The Sony Reader Touch Edition (PRS-600) is the company's second touchscreen eReader, but it suffers from some of the glare problems of its predecessor. Though named the PRS-600, the unit is actually the direct successor to the PRS-700 which was introduced in November 2008 and is now being phased out. It's a stylish design, with a six-inch display, and is available in red, black, and silver. The back of the PRS-600 is covered in soft material which feels good in your hands, while there is metal around the front and on the spine.
The PRS-600 suffers from the same readability handicap as the PRS-700 because of the added touchscreen layer. The Kindle is simply easier to read and more print like--the special coating on the touchscreen sacrifices some contrast and makes it slightly foggier and more glare producing. This effect on the PRS 600 is not as bad as it was with the older 700, whose touch layer was floating well above the e-ink screen to allow for integrated LED lighting. This model lacks the integrated lighting, and the blurriness has improved somewhat as a result. Nonetheless, there is still quite a reflection, which you simply don't get in a pure e-ink reader without a touchscreen (see glare picture below from Channel 5's "Gadget Show"). Their reviewer claimed reading on it was "most unpleasurable ... the problem is it's so reflective." Call us purists, but we think that an eBook reader should have the best legibility possible, and we consider this a major mark against the PRS 600, but individuals will vary in their tolerance.
The main control is of course via touch, through either a stylus or your finger, though there are a few buttons discreetly placed on the bottom of the screen (back, forward, home, size, and options). It takes quite a bit of pressure to press onscreen buttons, which may take some getting used to. You can also use a virtual keyboard.
There is one area where it shines over the Kindle 2--you can easily make notes and annotations freehand with the stylus. Notes can be exported--handy for the university crowd and it has a built-in Oxford American dictionary--you look up words simply by tapping on them.
The reader does support PDFs natively (which Kindle 2's can only do after conversion), but there are serious issues in using them. When you open a PDF, it's displayed in full view, but for some reason leaves a 1-inch margin around the edges. So each time you view a PDF, you need to zoom in around 30%, so the page takes up the entire screen and gets rid of the empty margins. Why this isn't the default view is anyone's guess. Annoyingly, when you hit next page, it goes back to super margin view, so have you to resize, etc. Very annoying. There are other minor issues, like page numbers don't work well with PDFs, but the constant resizing is the killer for us.
The user memory is on the low side-380MB compared with the ~1.4GB usable with the Kindle 2, but this can be supplemented cheaply with memory sticks up to a whopping 16 GB.
The Touch Edition has very good font support, and all are scalable to five different sizes. A font-fusion engine from BitStream is supposed to support any font, specifically including Chinese, Korean, and Japanese.

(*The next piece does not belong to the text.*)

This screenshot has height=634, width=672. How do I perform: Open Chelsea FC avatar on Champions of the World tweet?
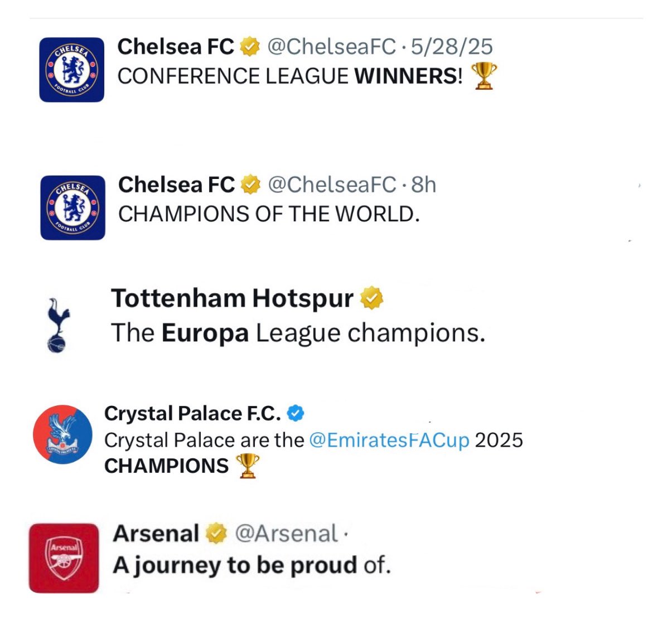(72, 207)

Connecting: Connection is via a USB cable to a PC or Mac--unlike the Kindle 2, the unit has no wireless internet capability--quite a disappointment, and customers will have to pony up for the $400 Sony Reader Daily Edition to get this facility. The unit ships with Sony’s eBook Library software 3.0 to coordinate ebook transfers from computer to reader. There are slots for an SD card and a Memory Stick Pro Duo. You will be able to use the software with both PC and Mac computers and will enable you to read PDF, Word, BBeB, and other text files on the device. Bringing over personal files and ebooks is easy--a simple drag and drop maneuver.
You can get your ebooks from many sources of course, but Sony's eBook Store in August dropped the price of its New York Times Bestsellers from $11.99 to $9.99, the same as Amazon's Kindle. There is no support for Audible.com audiobooks, which is disappointing (but not surprising as it is owned by rival Amazon).
However, as a plus over the Kindle 2, Sony does make it much easier to get access to many open source or free ebooks. You can even go to other sites that have DRM free eBooks. That said, if you want a copyrighted book, Sony's eBook Library, trails Amazon dramatically in terms of book titles available for download , with some 100,000 when we checked. Sony has an incentive where you do get 100 free eBook Classics--older books which normally cost $1.99 each.
Accessories: The PRS 600 ships with a USB cable (used for charging as well as data transfer), sleeve, and quick start flyer. Software installers are cleverly pre-installed on the eReader, so there's no need to an installation CD.
The unit has drawn criticism compared to previous Sony Readers for not including a case as standard--only the flimsy neoprene sleeve which has no way of even closing fully. If you're shelling out this kind of money you really should purchase a more protective cover.
Optional accessories you can purchase include an AC Adapter ($20) and Cover with Light
($45). Note that this Sony Reader can use many accessories as previous models, such as the same PSP-style 5.2v charger used by the PRS 505 and PRS700.
Price: The Sony Reader Touch Edition retails for $299, $40 more than the Kindle 2 (and with less capability to boot, aside from the touchscreen). It is available in the US only at present.